──────── SOURCE PASSAGE ────────

Morning Overview

Pentagon signed a deal to buy at least 500 Castelion Blackbeard hypersonic missiles a year — with plans for 12,000 over five years

The Pentagon has committed to purchasing at least 500 Castelion Blackbeard hypersonic missiles per year under a planned multiyear procurement contract, with options that could push total acquisitions to roughly 12,000 over five years. The arrangement, announced by the Department of Defense in May 2026, represents one of the largest planned buys of a hypersonic strike weapon from a nontraditional defense contractor and follows more than $154 million the Pentagon already invested in prototype development, flight testing, and early operational capability work.

For a military that has watched China and Russia field their own hypersonic arsenals while legacy U.S. programs struggled with delays and cost overruns, the Blackbeard deal marks a deliberate pivot: betting on a startup-style company to deliver a weapon that the traditional defense primes have not yet produced at scale.

What hypersonic missiles are and why they matter

Hypersonic missiles travel at speeds exceeding Mach 5, or roughly 3,800 miles per hour, and can maneuver during flight. That combination of speed and agility makes them extremely difficult for existing missile defense systems to intercept. China has deployed the DF-17 hypersonic glide vehicle, and Russia has fielded the Kinzhal air-launched missile, both of which have been operational for years. The United States, by contrast, has struggled to move its own hypersonic programs from testing into production. The Army’s Long-Range Hypersonic Weapon (Dark Eagle) has faced repeated test delays, and the Air Force’s Hypersonic Attack Cruise Missile (HACM), built by Raytheon, remains in development. Blackbeard’s rapid contracting timeline stands in sharp contrast to those programs.

────────

**EXERCISES TO COMPLETE:**
(1) In the Blackbeard missile article, how much had the Pentagon already invested in the weapon's prototype development, flight testing, and early operational capability work?
(2) Carry on the article on the Pentagon's Blackbeard hypersonic missile purchase, picking up right after its final sentence.

──────── MATERIAL ────────

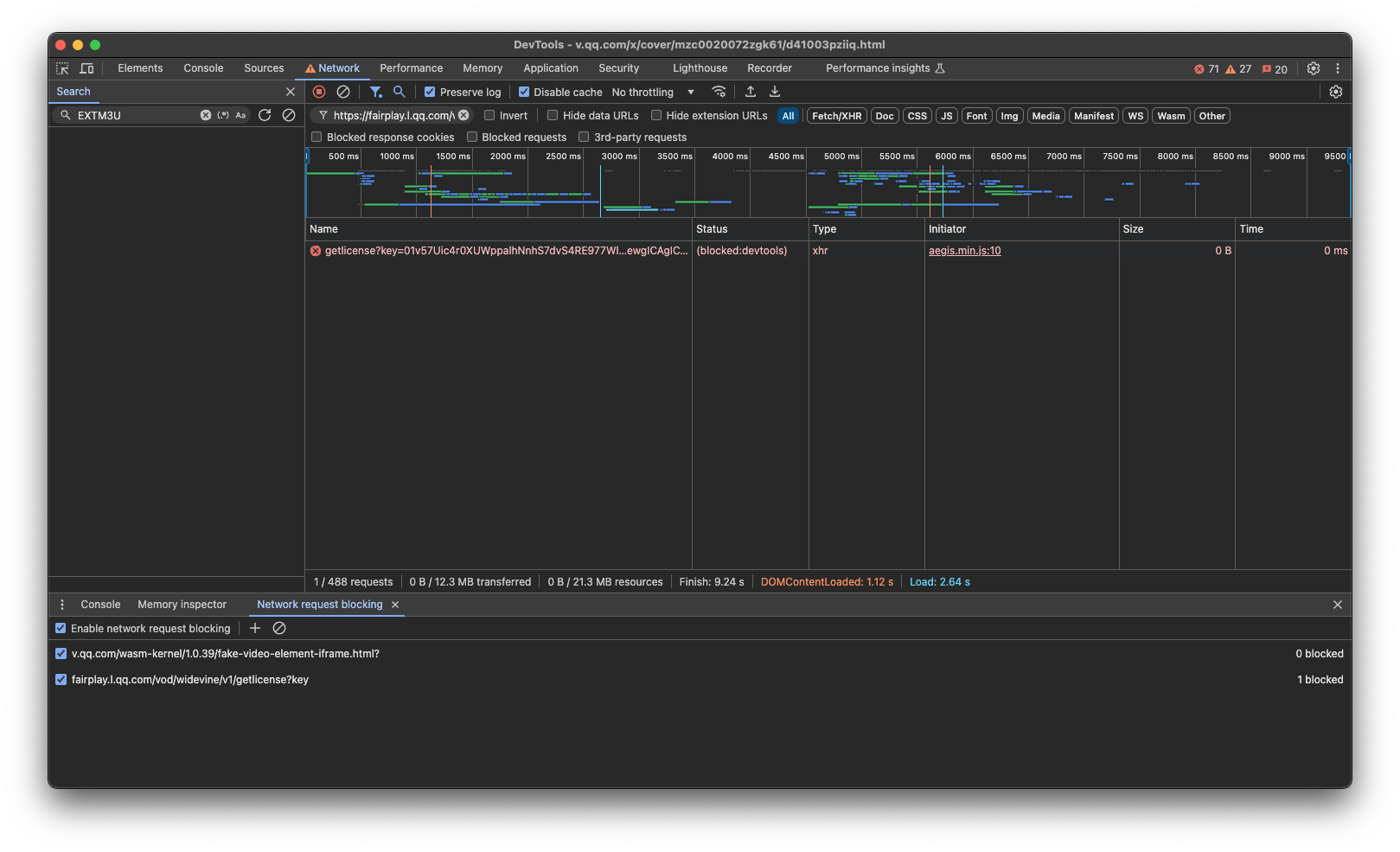Clear the network log
Screen dimensions: 1400x852
[343, 92]
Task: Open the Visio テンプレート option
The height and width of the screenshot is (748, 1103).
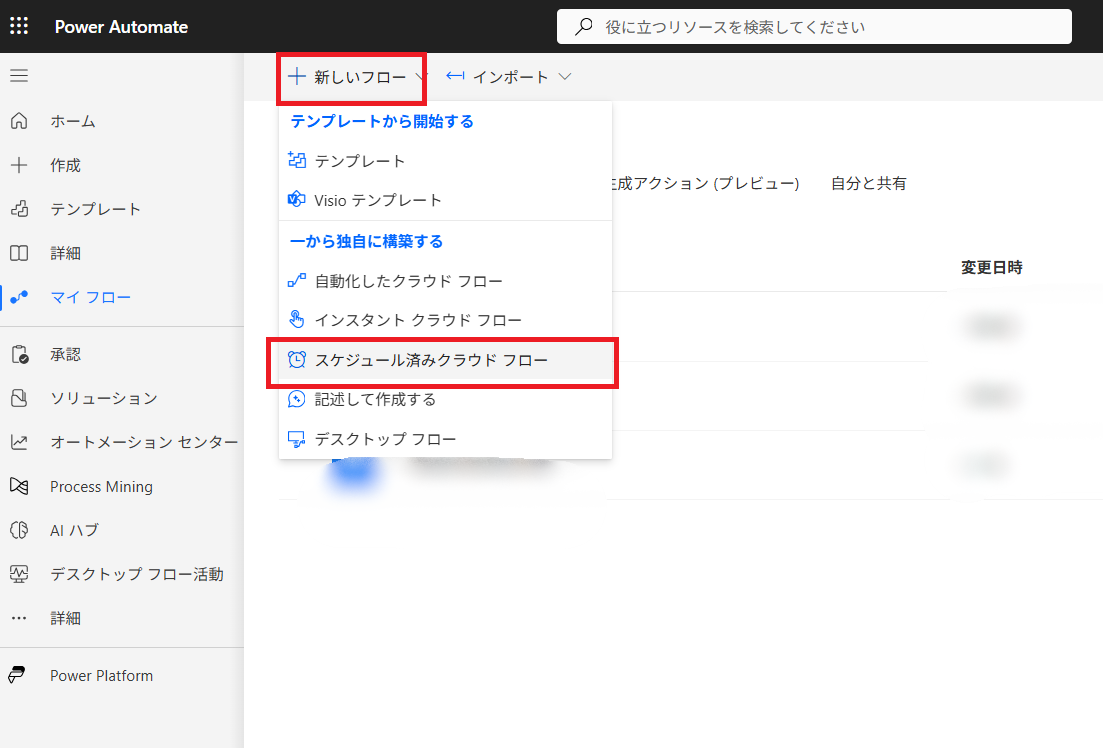Action: pyautogui.click(x=377, y=200)
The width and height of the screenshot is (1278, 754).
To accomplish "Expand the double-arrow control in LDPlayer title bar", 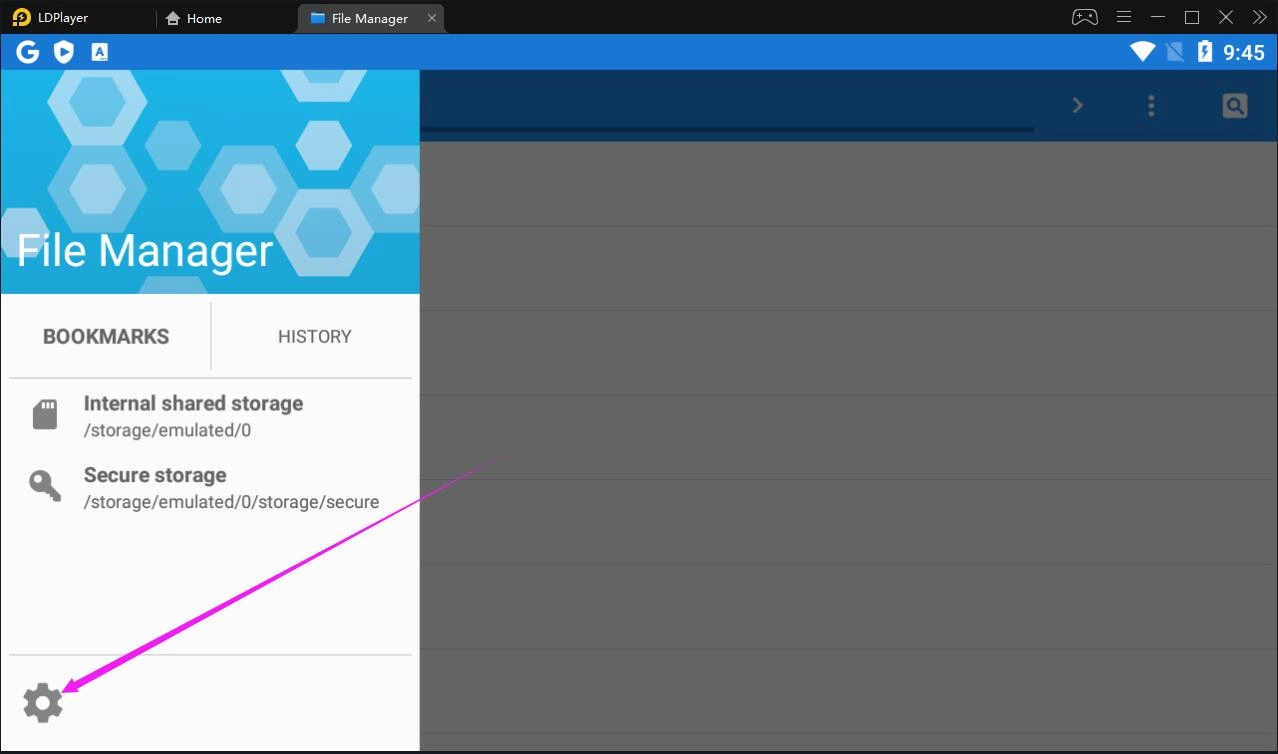I will pos(1259,16).
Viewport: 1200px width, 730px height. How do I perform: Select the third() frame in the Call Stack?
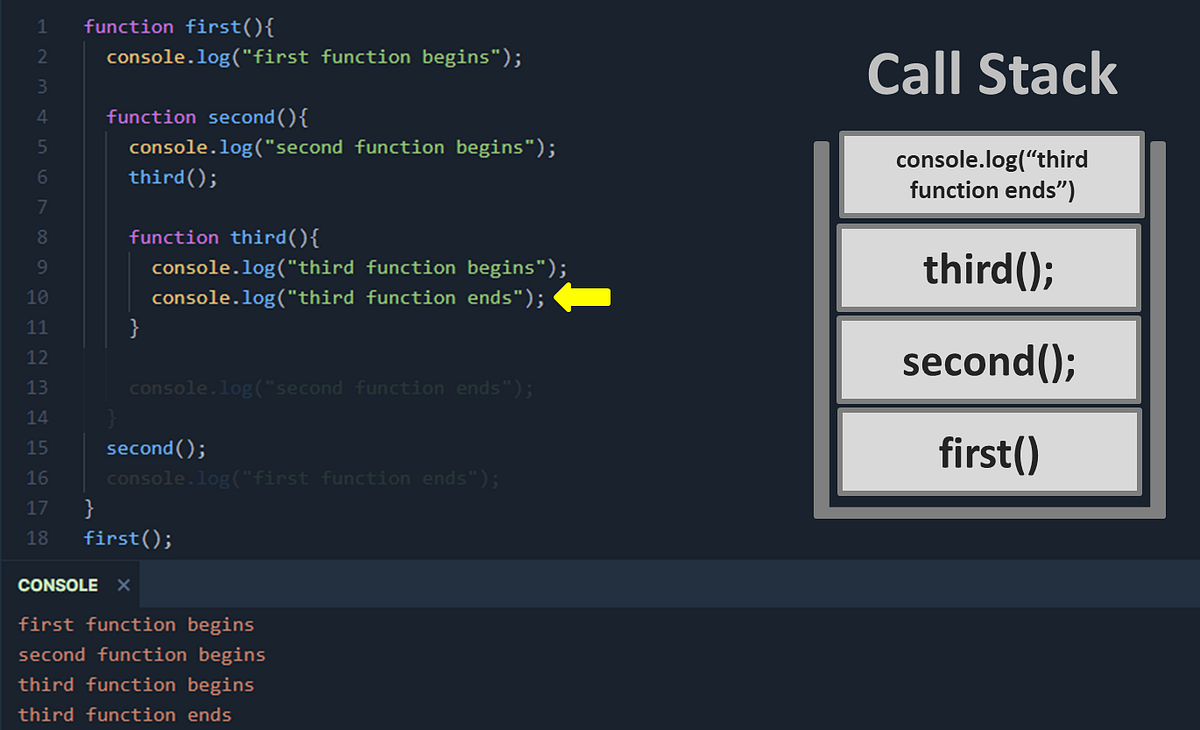(x=988, y=267)
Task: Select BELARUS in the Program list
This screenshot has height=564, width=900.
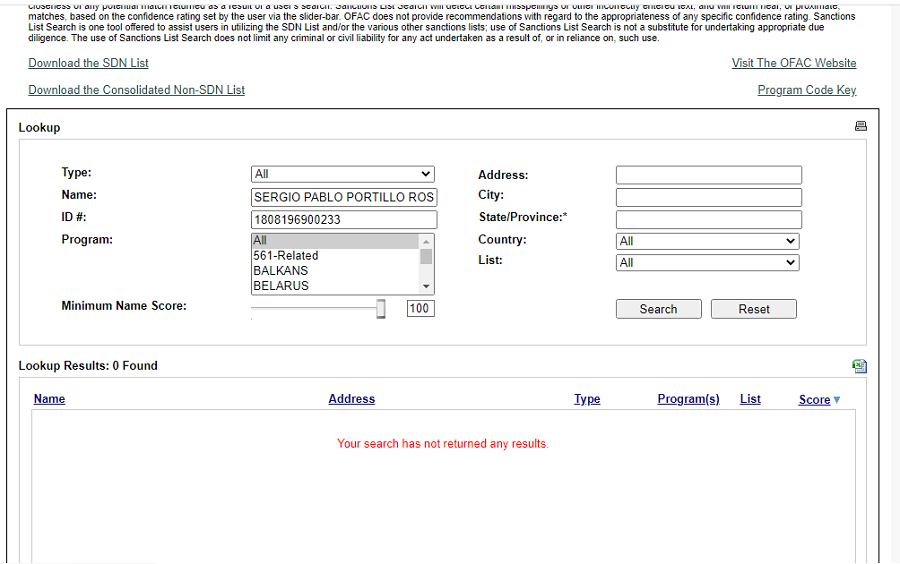Action: pyautogui.click(x=281, y=286)
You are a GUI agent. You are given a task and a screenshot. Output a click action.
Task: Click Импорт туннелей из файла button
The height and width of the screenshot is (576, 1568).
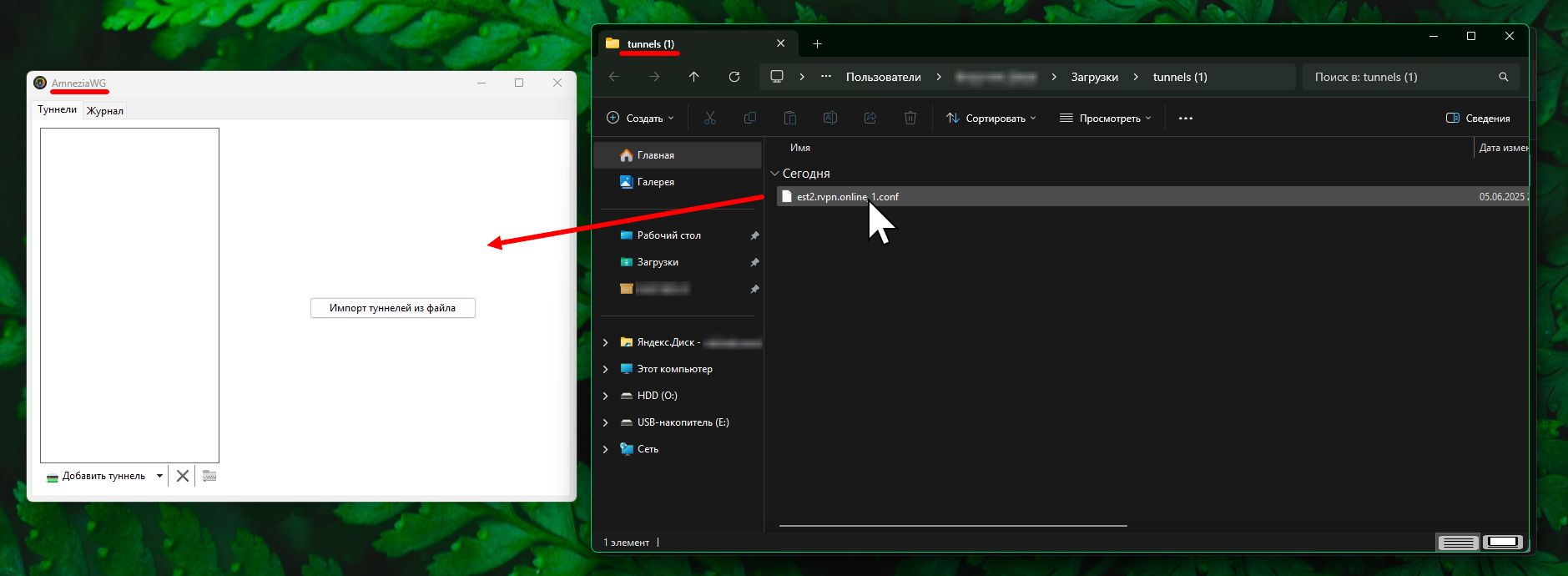[x=392, y=308]
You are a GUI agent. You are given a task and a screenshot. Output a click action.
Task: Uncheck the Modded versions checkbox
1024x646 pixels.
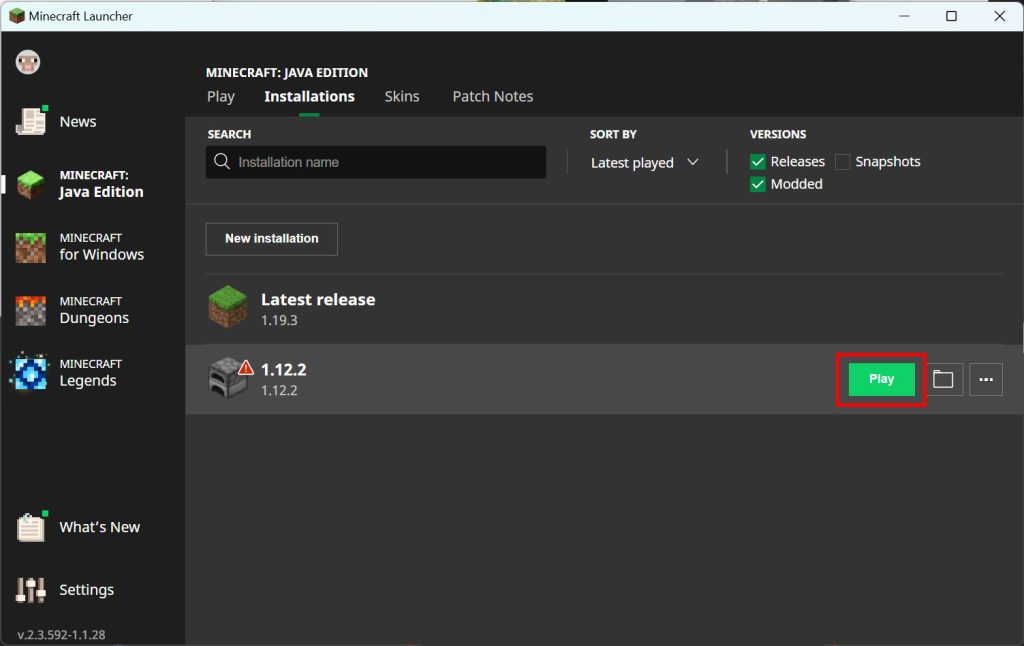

────────

**TASK ANSWERS:**
(1) More than $154 million.

(2)
What the contract records show

The contract trail for the Blackbeard program is documented across three official notices from the Department of Defense. The Pentagon announced a planned two-year multiyear procurement contract calling for a minimum of 500 Castelion Blackbeard missiles annually after testing and validation milestones are met. That announcement also confirmed that the contract includes options to extend up to five years and stated that the Department is actively seeking the authorizations needed to finalize the arrangement. Senior officials have publicly committed to a specific baseline quantity and a preferred contracting structure, even though the final paperwork has not yet been completed.

Two earlier contract actions built the foundation for this larger deal. In February 2026, the Navy awarded Castelion Corp. a $49,998,005 firm-fixed-price order, designated N6833526F1022, against a basic ordering agreement. That order covered full-scale prototypes, flight testing, and operational fielding under SBIR Phase III topic AF231-D026, formally titled “Low Cost Highly Manufacturable Long Range Strike Weapon Production.” The SBIR lineage is significant: it means the Blackbeard program originated as a small-business innovation research effort before scaling into a production-track weapon system, a path the Pentagon has increasingly favored as it tries to tap commercial-style innovation and break free from the traditional defense contractor oligopoly.

Two months later, in April 2026, the Department awarded a $104,998,566 modification to that same order. Designated P00001, the modification exercised an option under the same SBIR Phase III topic and funded final early operational capability requirements, test and integration configurations, and live fire test events. Combined, the two contract actions total roughly $155 million in committed funding before any multiyear production deal is signed, confirming that Blackbeard has moved well beyond paper studies or wind-tunnel models.

The speed of the funding ramp is striking. Castelion went from a $50 million prototype order to a $105 million operational-capability modification in under 60 days. That pace suggests the Pentagon views Blackbeard as a near-term operational priority, not a long-horizon research project. The SBIR Phase III pathway also allowed the Department to bypass some of the slower competitive procurement steps that typically govern large weapons programs, giving Castelion a direct route from innovation contract to production planning.

Who is Castelion?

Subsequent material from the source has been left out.